Fermenting Veggies 101: Cheap & Yummy Probiotics
To make sauerkraut, or ferments with cabbage, go here. For all other veggies, this is the post you want!
Fermenting vegetables is a super easy way to preserve food, make it taste good, and make the vitamins and minerals more accessible to your body. It also contains a ton of probiotics. Do you know how much probiotics cost to buy them in pill form at the store?? A lot. But with these, you get more strains of good bacteria, for a crazy cheap price.
I think I like this so much because it is like the epitome of a lazy person's diet. You literally get to spend 10 minutes putting things in a jar, and then you can leave them on the counter until you feel like putting them in the fridge. Where they will last pretty much forever. And become extremely healthy.
How Do I Do It & What Can I Ferment?
You can ferment pretty much any vegetable. If you join this Facebook group, you can get some really good ideas, and you can ask questions if you get stuck. I've heard people say that fermented broccoli is pretty gross, though. Some are definitely better than others.
My favorites are green beans and cherry tomatoes. The tomatoes get soggy by the time the green beans are done, but I still like the tangy flavor. So, I'll tell you how to make these and you can substitute with pretty much any other vegetable you want!
dried bay leaves, or something else with tannins, such as grape leaves or a black tea bag. this ensures that the veggies stay crunchy.
Create a brine by heating up the water and adding salt until it dissolves. You'll need enough water to fill your jar to the top. The general rule for sale is between 1-2 tbsp to a quart of water. If you're making pickles, you'll want more - close to 3 tbsp.

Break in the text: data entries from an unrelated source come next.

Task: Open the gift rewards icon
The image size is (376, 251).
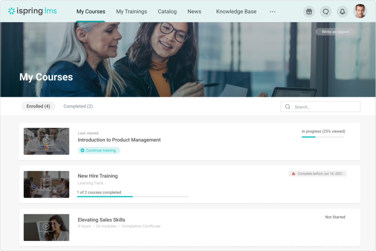Action: 309,11
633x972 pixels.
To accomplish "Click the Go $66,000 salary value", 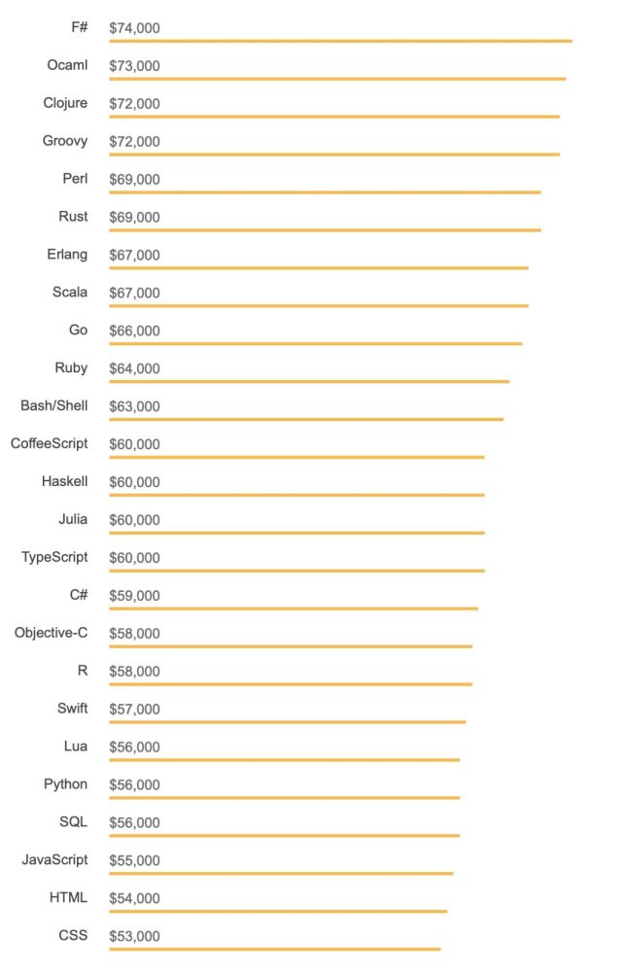I will click(x=134, y=331).
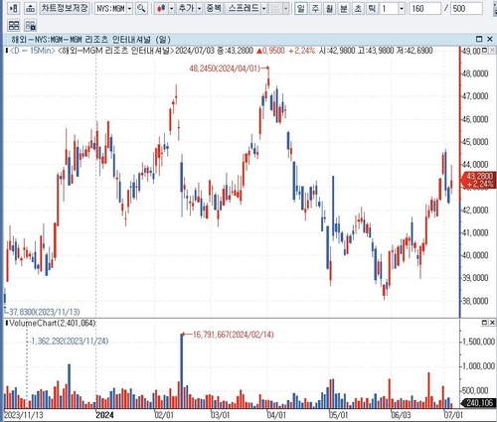Click the split layout windows icon
This screenshot has width=497, height=422.
click(x=14, y=26)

If you add more than 3 tbsp to a quart of water, you are raising the salinity to above 5%, which will inhibit fermentation (not good.)
Let the brine cool down while you:
Fill a glass jar with the green beans and tomatoes. I like to snip the ends off the beans and cut the tomatoes in half, but you don't have to if you don't want to. Sometimes I add black peppercorns for flavor. In the picture above, I added garlic scapes as well. Add a couple bay leaves, or whatever you're using to keep the veggies crisp.

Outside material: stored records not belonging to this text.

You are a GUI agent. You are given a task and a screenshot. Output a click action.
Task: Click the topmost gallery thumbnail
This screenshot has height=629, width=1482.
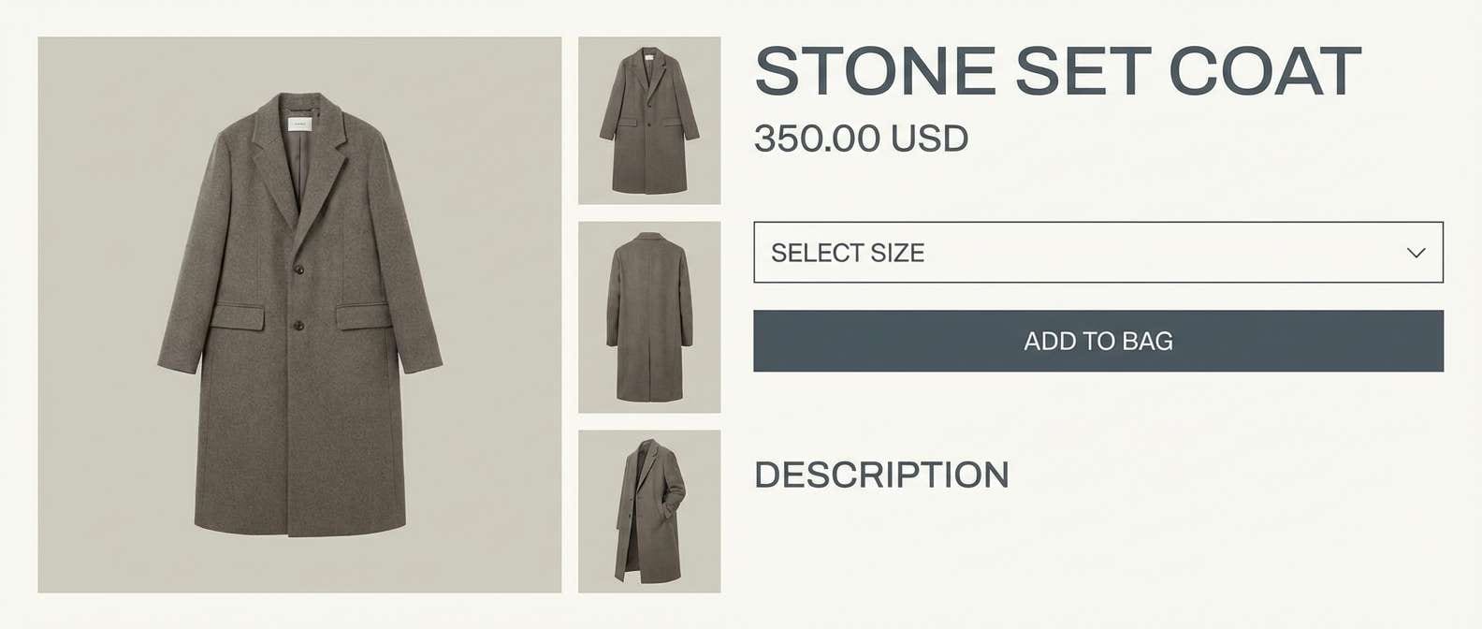click(649, 118)
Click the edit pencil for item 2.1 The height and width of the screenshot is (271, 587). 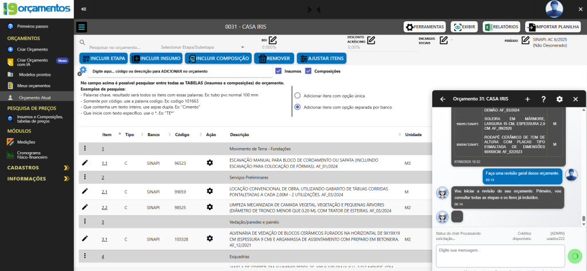pyautogui.click(x=85, y=191)
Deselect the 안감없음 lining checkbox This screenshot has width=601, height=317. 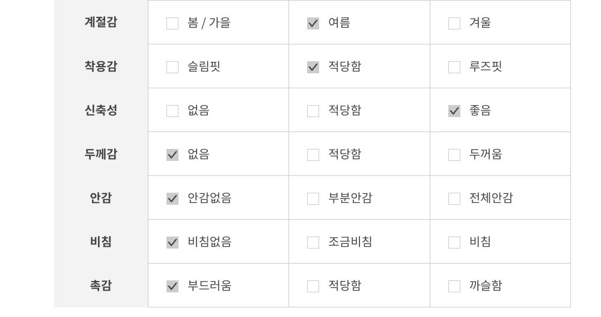172,199
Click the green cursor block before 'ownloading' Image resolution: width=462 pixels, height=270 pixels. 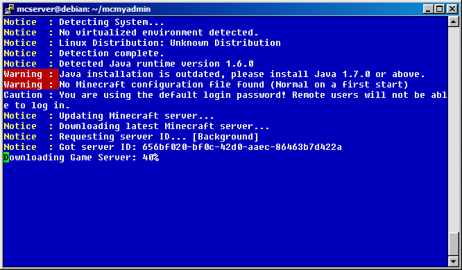tap(6, 158)
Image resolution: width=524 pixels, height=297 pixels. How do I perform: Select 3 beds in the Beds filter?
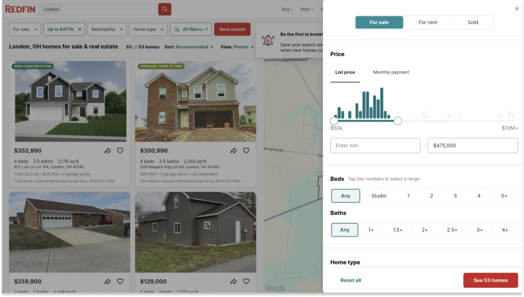(455, 196)
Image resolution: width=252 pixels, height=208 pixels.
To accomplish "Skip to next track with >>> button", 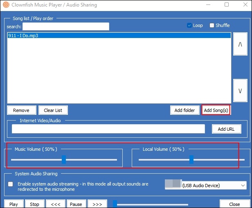I will coord(97,204).
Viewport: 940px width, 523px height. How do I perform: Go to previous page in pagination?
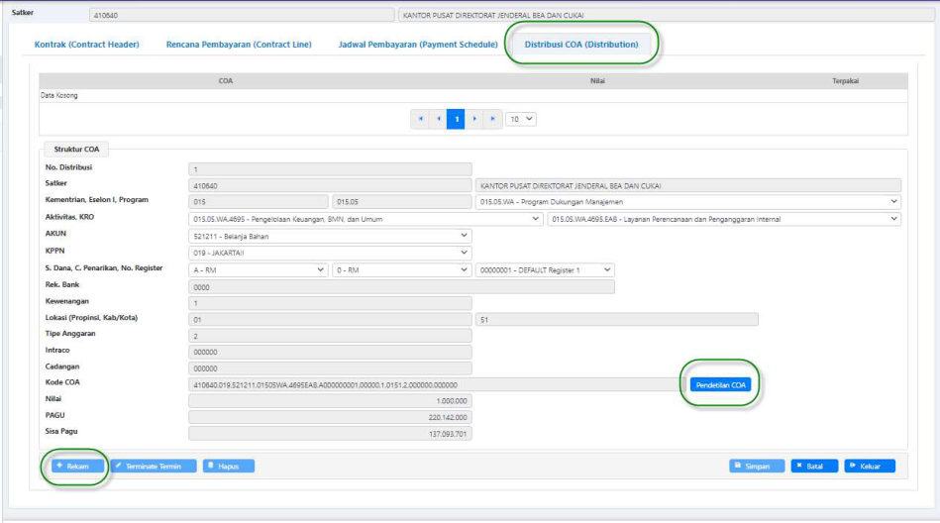[438, 119]
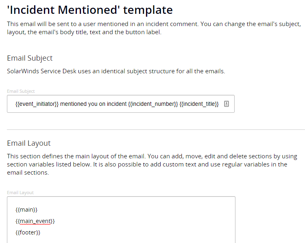Click the small Email Subject field label
Viewport: 305px width, 243px height.
tap(21, 91)
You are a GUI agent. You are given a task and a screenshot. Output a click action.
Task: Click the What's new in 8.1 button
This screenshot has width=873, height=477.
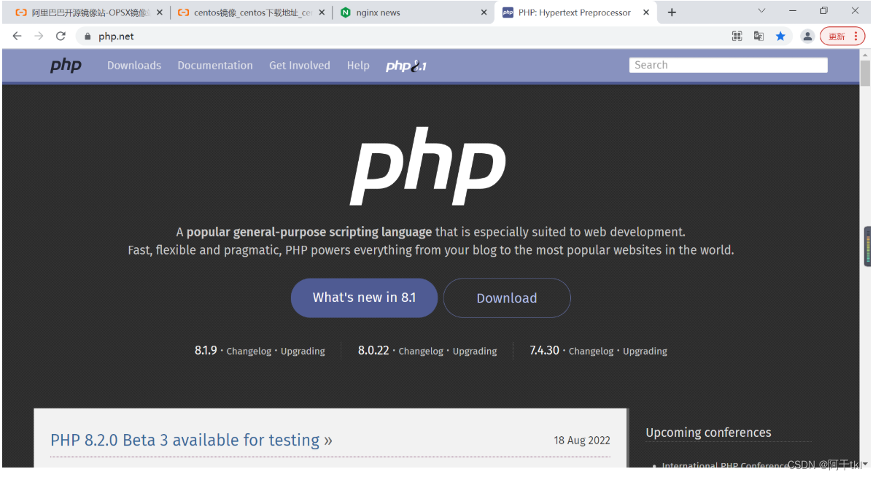pos(364,298)
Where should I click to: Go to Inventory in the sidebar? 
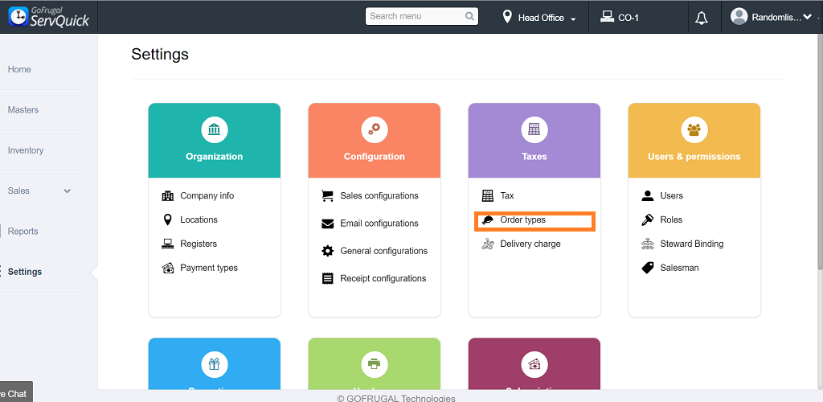(26, 150)
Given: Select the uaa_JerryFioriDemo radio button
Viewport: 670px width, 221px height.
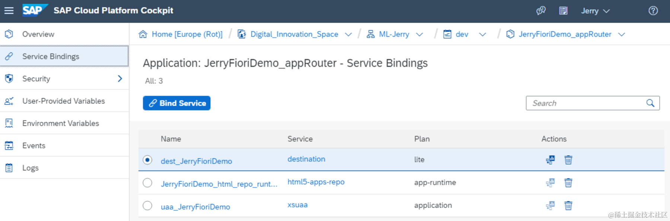Looking at the screenshot, I should tap(147, 206).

Pack the jar really full. Once the brine is full, pour the brine over the vegetables. If you position the green beans in the right way (think about it), you should be able to keep all the veggies under the water. They need to be submerged so they don't mold! If you can't get them to stay down, you can add something as a weight. A rock works (boil it to sanitize first), or a smaller glass jar, or something along those lines. Then put the lid on the jar and leave it.

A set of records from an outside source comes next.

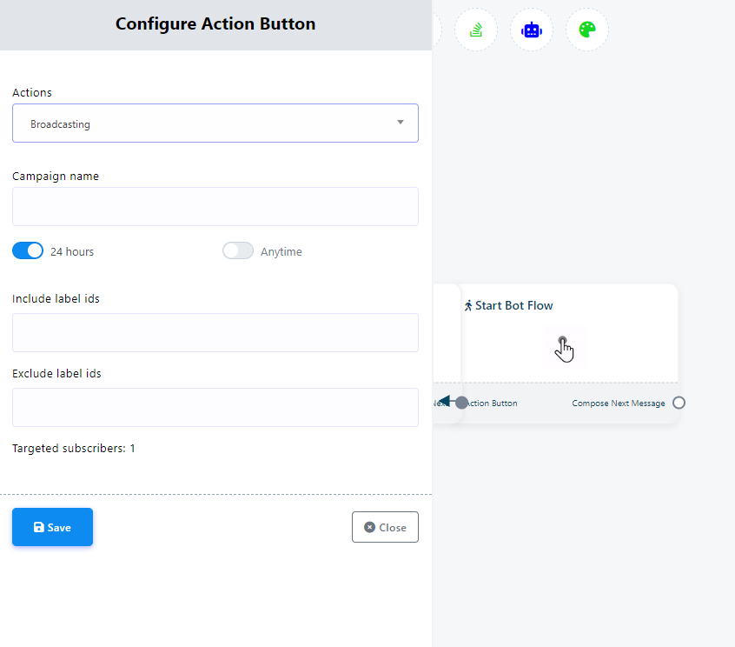Focus the Exclude label ids field
Screen dimensions: 735x647
pos(215,407)
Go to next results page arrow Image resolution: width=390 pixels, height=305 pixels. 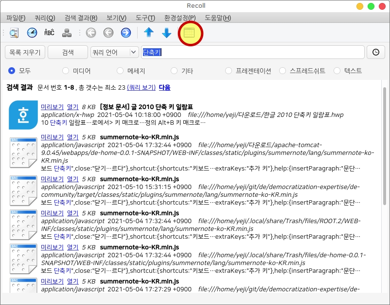(126, 33)
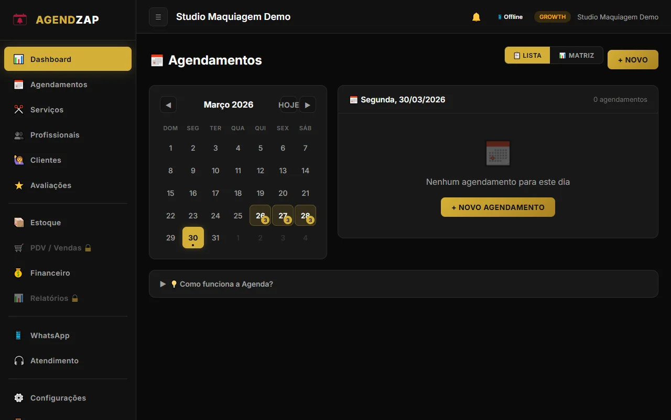Open Estoque from the sidebar
671x420 pixels.
click(46, 223)
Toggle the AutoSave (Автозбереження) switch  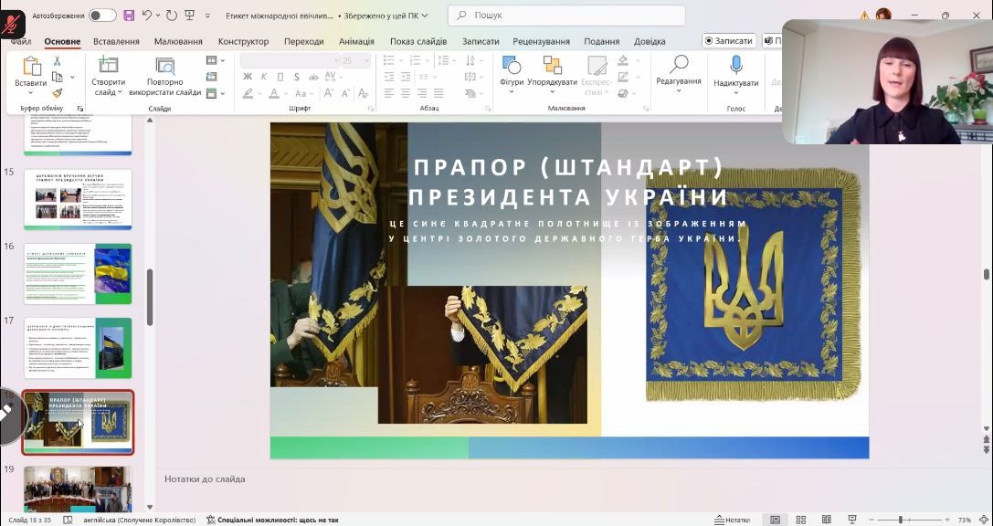point(101,16)
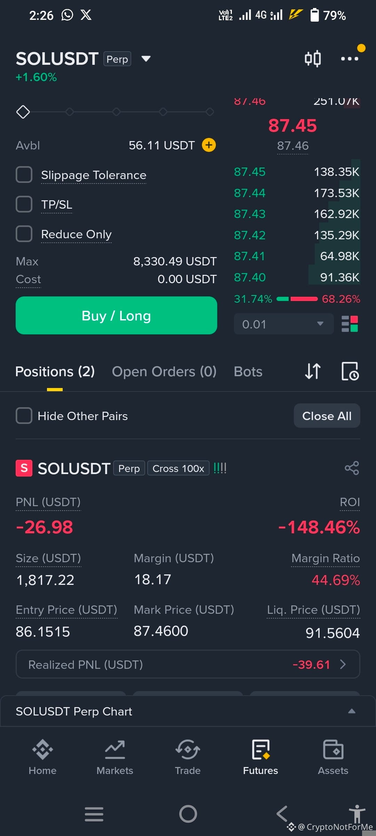The height and width of the screenshot is (836, 376).
Task: Open the candlestick chart icon
Action: coord(313,59)
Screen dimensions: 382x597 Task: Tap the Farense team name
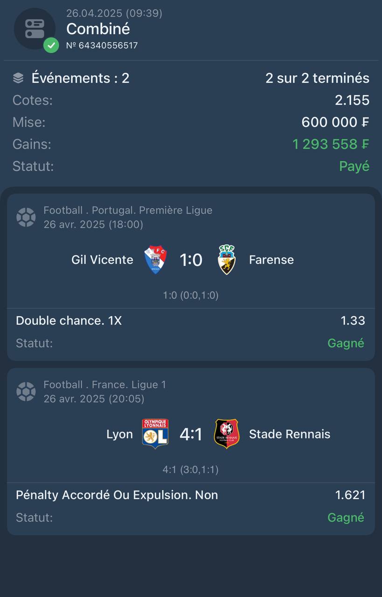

You will notice that within a day or so your ferment starts bubbling. This is really good. What is not good is if you let the pressure build up inside so much that the glass explodes (yep, that can happen.) So! You'll want to "burp" the jar every so often. Maybe once a day if you want to be cautious. All that means is that you open and close the jar.
How long you leave it is up to you. A few weeks is best for optimal probiotic content. I'm usually really impatient and sometimes don't make it more than a week. Definitely wait at least a week or two. I would start tasting it close to two weeks, and then see how the taste changes from there. Warmer temperatures can influence how quickly something ferments, so your timing might be different in the summer as opposed to in the winter. Once you feel that it's ready to eat, put it in the fridge to slow down fermentation. It should be tangy and sort of sour and pickly, but in a pleasant way!
Also, once you've eaten all the veggies, the brine that's left is still full of probiotics and is good to drink. You can't use it to make more vegetables, though - the bacteria are in different stages and it won't work out.